▸ Problems:
(a) In the mailing-list post about VFIO no-iommu, what does the quoted commit note say will happen when a device without a native IOMMU group is bound to a VFIO bus driver?
(b) Which people does the mailing-list post about VFIO no-iommu name, either as writers or as people addressed? List each one once.
(c) Continue the mailing-list post about VFIO no-iommu from where it stops.

[dpdk-dev] VFIO no-iommu

Vincent JARDIN vincent.jardin at 6wind.com
Fri Dec 11 23:12:32 CET 2015


Thanks Thomas for putting back this topic.

Alex,

I'd like to hear more about the impacts of "unsupported":
https://git.kernel.org/cgit/linux/kernel/git/torvalds/linux.git/commit/?id=033291eccbdb1b70ffc02641edae19ac825dc75d
   Use of this mode, specifically binding a device without a native
   IOMMU group to a VFIO bus driver will taint the kernel and should
   therefore not be considered supported.

It means that we get ride of uio; so it is a nice code cleanup: but why 
would VFIO/NO IOMMU be better if the bottomline is "unsupported"?

Thank you,
   Vincent

On 11/12/2015 17:28, Thomas Monjalon wrote:
> Recently there were some discussions to have an upstream replacement
> for our igb_uio module.

▸ Collected material:
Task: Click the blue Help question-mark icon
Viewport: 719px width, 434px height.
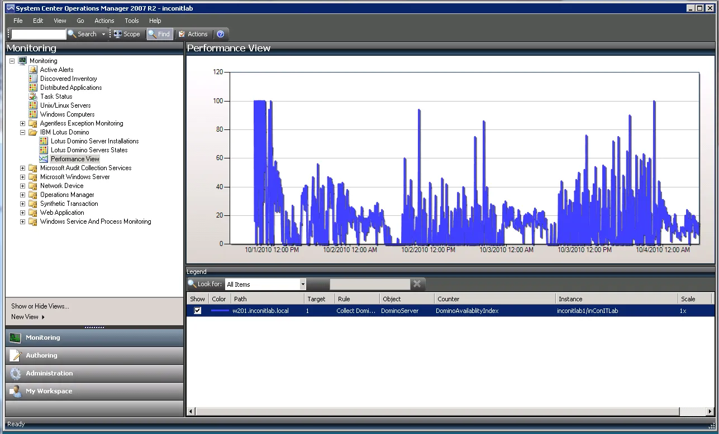Action: pyautogui.click(x=221, y=34)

▸ Written answers:
(a) It will taint the kernel, so that use should not be considered supported.

(b) Vincent Jardin, Thomas Monjalon, Alex

(c)
> Several solutions were discussed (new uio driver, uio_pci_generic, vfio):
> 	https://lkml.org/lkml/2015/10/16/700
>
> Alex Williamson (maintainer of VFIO driver), submitted a solution
> and was waiting some feedback. Unfortunately, nobody caught it and
> he has reverted his work:
> https://git.kernel.org/cgit/linux/kernel/git/torvalds/linux.git/commit/?id=ae5515d
>
> It is an important challenge to remove our out-of-tree modules and
> especially igb_uio. It is a long way to have a standard solution integrated
> in every distributions.
> The current cooking Linux kernel is 4.4 and will have a long term maintenance:
> 	https://kernel.org/releases.html
> So it is a pity to miss this opportunity.
>
> Stephen has fixed a bug to use the IOMMU group zero:
> 	http://dpdk.org/browse/dpdk/commit/?id=22215f141b1
>
> Is there someone interested to work on VFIO no-iommu and provide
> some feedbacks?
> We also need to prepare a documentation patch to explain its usage
> compared to the standard VFIO mode.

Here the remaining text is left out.